Tomorrow night Wex is giving a lecture at the Mid Manhattan Library as part of Yiddish New York.
A look at how and why Jews living in German-speaking areas turned a thoroughly Christianized language into a vehicle for Jewish ideas and values. Although Yiddish shares most of its vocabulary with German, it was never really “German.” Many innocent-looking Yiddish terms and idioms express profound opposition to the German, i.e., Christian, worldview; we’ll see how the fundamental ironies produced by such opposition contributed to the development of the characteristic Yiddish sense of humor. No knowledge of either Yiddish or German is required.

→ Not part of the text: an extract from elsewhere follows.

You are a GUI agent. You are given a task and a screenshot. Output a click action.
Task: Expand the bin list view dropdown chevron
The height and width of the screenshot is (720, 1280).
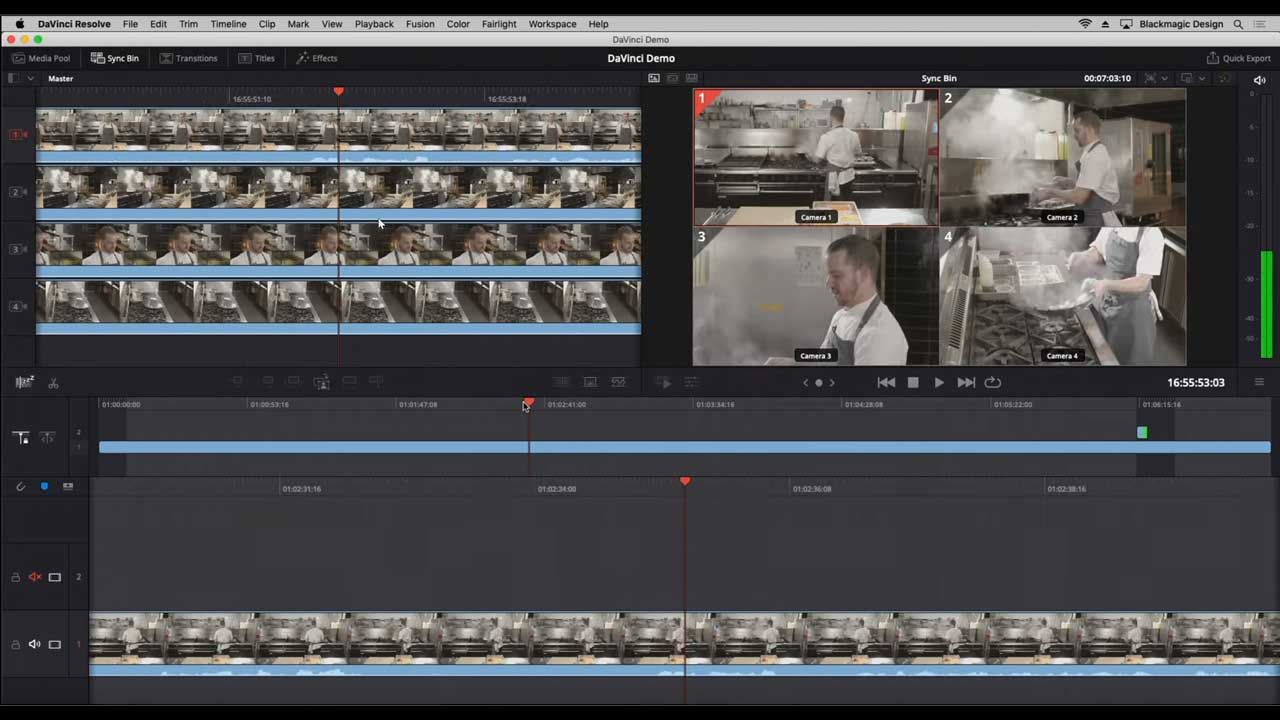point(30,78)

With respect to Yiddish, William Burroughs was wrong: language is not a virus, it’s a dybbuk, and as far as Yiddish is concerned, German is Linda Blair. From the moment when Jews in the Middle Ages started speaking “German” to one another, they were speaking German aftselakhis, German to spite the Germans, a German that Germans would not understand, full of words that every German knew that were being used to conceal attitudes and ideas that, when not actively offensive to Christians, could hardly be considered endearing. Yiddish embodies the successful circumcision of every German cultural assumption, including many that might not at first appear to have anything to do with religious practice or belief. This Jewish version of German dispensed with the Christianity (and much of the residual paganism) that informed the “original” language, sometimes disposing of it, at others assigning meanings that simply were not there in the “original” language to German words and phrases. We will be looking at some of these words and phrases, as well as at the sources of their new meanings and the ways in which Yiddish managed to sneak them in.